Alternative Trading Systems
Electronic communication networks are part of an exchange class called alternative trading systems (ATSs). Regulated by the SEC, alternative trading systems electronically match orders for buyers and sellers. An ATS is not a national securities exchange but is considered a "dark pool."
Dark Pools
Dark pools are private exchanges for trading securities that are not accessible by the investing public. Also known as "dark pools of liquidity," these markets allow institutional investors to buy or sell large blocks of shares without revealing their intentions to other market participants.
Unlike traditional stock exchanges, dark pools do not display bid and ask prices to the public—hence their name. The lack of transparency allows large players to trade without significantly impacting the market price, which could happen if a large order was placed on a public exchange.
Dark pools emerged in the 1980s as a way for institutional investors to conduct large trades without causing market impact. Estimates for the amount of trading within these dark pools are all over the map. Financial media often report figures nearing about 40% of exchange-based trading by volume. More sobering estimates have put dark pool trading between 12% and 15% in recent years.
While dark pools serve a legitimate purpose in the financial ecosystem, they have also faced criticism. Critics argue that dark pools create an uneven playing field, giving large institutions an unfair advantage over retail investors. There are also concerns about potential conflicts of interest, particularly when the dark pool operator is also a major trader.
Cryptocurrency Exchanges
Coinbase is the largest U.S. cryptocurrency exchange by value traded. Its trading platform enables cryptocurrency trading for retail investors and custodial accounts for institutions. Although Bitcoin is the most popular cryptocurrency, others traded include Ethereum and Litecoin.

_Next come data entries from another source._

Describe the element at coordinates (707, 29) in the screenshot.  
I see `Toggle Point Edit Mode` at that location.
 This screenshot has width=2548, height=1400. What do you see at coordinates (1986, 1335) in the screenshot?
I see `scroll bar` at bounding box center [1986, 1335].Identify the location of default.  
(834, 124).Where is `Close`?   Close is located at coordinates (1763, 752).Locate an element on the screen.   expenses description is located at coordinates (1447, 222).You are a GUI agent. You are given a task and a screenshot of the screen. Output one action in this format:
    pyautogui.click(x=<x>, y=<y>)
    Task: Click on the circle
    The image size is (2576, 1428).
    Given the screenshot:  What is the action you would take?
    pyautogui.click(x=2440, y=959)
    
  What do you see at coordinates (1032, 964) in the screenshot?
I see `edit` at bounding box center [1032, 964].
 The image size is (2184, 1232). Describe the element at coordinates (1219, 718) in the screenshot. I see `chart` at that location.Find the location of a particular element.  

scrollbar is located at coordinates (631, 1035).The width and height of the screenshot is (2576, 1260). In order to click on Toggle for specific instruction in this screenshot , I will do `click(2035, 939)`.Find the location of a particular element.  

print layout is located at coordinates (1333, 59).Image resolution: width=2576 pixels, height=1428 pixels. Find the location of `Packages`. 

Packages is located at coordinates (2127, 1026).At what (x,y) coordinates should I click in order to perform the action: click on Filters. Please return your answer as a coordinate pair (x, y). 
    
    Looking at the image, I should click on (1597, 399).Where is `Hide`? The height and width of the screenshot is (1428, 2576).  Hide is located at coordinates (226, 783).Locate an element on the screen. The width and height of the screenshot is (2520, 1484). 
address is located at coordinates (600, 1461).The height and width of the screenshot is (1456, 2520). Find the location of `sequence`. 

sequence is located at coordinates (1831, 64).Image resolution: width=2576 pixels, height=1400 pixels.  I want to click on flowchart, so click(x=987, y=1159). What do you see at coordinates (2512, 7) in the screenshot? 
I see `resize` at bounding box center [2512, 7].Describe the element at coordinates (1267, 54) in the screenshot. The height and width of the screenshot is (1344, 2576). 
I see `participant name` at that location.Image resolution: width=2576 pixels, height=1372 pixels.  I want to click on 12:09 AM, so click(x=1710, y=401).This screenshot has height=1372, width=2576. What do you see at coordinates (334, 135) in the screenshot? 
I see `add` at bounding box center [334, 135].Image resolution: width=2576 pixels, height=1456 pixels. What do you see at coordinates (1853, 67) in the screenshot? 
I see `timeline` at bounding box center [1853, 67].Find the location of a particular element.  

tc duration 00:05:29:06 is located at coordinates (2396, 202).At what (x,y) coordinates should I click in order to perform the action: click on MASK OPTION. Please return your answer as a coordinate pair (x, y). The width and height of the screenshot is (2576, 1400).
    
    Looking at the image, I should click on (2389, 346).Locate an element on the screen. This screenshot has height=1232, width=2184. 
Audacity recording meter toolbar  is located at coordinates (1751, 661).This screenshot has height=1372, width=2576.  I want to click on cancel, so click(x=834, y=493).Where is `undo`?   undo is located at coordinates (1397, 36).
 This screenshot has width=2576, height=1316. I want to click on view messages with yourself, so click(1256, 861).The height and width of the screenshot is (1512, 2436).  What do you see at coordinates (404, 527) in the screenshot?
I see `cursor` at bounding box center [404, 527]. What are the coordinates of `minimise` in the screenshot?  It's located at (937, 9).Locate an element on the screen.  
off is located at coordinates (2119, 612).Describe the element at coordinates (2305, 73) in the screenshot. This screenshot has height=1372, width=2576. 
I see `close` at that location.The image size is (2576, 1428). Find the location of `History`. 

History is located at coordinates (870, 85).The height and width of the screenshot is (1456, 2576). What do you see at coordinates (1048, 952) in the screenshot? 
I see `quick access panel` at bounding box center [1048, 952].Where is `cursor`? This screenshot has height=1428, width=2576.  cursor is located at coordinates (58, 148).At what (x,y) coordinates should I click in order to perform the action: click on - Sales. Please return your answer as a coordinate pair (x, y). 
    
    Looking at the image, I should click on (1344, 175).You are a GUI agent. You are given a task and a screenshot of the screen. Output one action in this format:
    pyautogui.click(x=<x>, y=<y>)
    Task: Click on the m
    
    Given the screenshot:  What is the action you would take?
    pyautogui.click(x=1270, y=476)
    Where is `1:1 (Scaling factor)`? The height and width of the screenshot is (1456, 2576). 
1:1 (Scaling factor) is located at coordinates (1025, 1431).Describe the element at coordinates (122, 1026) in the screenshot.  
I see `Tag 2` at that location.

Coinbase is licensed as a cryptocurrency exchange in multiple U.S. states. Binance is a major global exchange for cryptocurrencies, claiming an average trading volume of 65 billion per day.
How Does the SEC Regulate Markets in the United States?
Within the U.S. Securities and Exchange Commission, the Division of Trading and Markets maintains standards for "fair, orderly, and efficient markets." The Division regulates securities market participants, broker-dealers, stock exchanges, Financial Industry Regulatory Authority, clearing agencies, and transfer agents.
What Is the Difference Between Stock Exchange and Stock Market?
A stock exchange is a marketplace or the infrastructure that facilitates equity trading. Meanwhile, a stock market is an umbrella term representing all stocks that trade in a particular region or country.
Are There Stock Exchanges in Other Countries?
Yes. Most countries have their own stock exchanges. For example, Japan has multiple stock exchanges, including the Tokyo Stock Exchange and Osaka Securities Exchange. The United Kingdom has the London Stock Exchange.
Are There Exchanges for Trading Derivatives?
Derivatives are a type of security that derive their value from other things, including other securities like stocks. There are some exchanges, like the Cboe Options Exchange, which are dedicated exchanges for derivatives.
The Bottom Line
Stock exchanges are the backbone of the global financial system, providing essential platforms for companies to raise capital and investors to trade securities. From traditional open outcry pits to modern electronic networks, exchanges have evolved to meet the changing needs of market participants.
While each type of exchange—open outcry, electronic, dealer markets, or OTC—has specific characteristics, they all serve the fundamental purpose of enabling price discovery and easy trading. Understanding these different exchange types is crucial for investors navigating today's complex financial landscape.